> [WORK INSTRUCTIONS]:
Search the entries below. Return every line that has "will" in it.

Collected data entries
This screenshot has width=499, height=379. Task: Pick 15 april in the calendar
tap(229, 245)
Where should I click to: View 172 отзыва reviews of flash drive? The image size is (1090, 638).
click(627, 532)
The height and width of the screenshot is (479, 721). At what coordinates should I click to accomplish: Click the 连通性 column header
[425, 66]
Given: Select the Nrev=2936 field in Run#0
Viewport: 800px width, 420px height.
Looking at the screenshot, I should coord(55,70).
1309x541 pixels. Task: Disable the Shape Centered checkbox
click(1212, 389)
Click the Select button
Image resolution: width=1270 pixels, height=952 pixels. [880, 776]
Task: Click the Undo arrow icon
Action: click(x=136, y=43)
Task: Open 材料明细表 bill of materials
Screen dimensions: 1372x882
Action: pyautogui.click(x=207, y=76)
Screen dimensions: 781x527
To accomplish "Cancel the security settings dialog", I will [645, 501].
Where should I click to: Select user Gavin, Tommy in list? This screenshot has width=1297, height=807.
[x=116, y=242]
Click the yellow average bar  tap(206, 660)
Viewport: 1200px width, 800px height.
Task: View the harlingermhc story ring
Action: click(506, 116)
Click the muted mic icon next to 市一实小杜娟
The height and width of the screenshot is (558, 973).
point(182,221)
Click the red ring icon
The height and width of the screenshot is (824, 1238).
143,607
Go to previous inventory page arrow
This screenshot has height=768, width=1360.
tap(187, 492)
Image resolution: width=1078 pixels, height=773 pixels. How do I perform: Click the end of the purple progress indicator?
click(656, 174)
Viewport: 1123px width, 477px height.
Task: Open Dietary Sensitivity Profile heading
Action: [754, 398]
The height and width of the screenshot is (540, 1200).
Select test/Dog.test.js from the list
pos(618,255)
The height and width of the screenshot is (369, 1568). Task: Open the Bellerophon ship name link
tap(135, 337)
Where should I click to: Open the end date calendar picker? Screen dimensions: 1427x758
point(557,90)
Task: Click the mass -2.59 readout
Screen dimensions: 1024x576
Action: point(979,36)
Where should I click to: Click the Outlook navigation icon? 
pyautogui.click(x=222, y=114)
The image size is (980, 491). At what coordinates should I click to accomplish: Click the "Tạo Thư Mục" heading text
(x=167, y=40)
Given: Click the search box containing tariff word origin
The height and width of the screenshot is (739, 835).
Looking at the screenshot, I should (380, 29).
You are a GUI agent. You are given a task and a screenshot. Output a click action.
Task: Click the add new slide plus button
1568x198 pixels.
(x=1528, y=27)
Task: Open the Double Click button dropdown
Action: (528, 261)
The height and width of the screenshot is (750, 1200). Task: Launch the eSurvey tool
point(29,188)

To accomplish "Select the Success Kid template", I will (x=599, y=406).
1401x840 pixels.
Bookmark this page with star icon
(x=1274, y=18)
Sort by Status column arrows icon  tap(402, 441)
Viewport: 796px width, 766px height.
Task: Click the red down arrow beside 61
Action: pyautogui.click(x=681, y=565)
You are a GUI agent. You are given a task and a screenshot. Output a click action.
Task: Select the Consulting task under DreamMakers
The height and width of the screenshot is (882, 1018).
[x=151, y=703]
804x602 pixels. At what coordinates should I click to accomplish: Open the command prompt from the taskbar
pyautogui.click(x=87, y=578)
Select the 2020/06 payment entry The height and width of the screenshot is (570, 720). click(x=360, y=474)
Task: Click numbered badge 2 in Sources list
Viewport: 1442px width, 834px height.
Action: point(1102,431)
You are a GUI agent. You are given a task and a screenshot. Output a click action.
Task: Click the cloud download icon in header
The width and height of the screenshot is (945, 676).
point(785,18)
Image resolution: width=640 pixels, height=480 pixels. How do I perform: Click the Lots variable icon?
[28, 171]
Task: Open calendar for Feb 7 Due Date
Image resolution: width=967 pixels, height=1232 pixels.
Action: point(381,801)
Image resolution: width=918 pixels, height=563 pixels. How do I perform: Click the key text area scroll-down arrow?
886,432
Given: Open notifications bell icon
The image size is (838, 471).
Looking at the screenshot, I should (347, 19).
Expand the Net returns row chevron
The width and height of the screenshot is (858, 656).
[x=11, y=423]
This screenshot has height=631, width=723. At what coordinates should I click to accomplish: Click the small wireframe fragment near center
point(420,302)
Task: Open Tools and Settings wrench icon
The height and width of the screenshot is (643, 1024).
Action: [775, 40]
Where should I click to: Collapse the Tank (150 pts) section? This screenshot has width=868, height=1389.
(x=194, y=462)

> [OUTPUT OF THE TASK]:
To accomplish "Cancel the security settings dialog", I will [645, 501].
To accomplish "Select the Success Kid template", I will (x=599, y=406).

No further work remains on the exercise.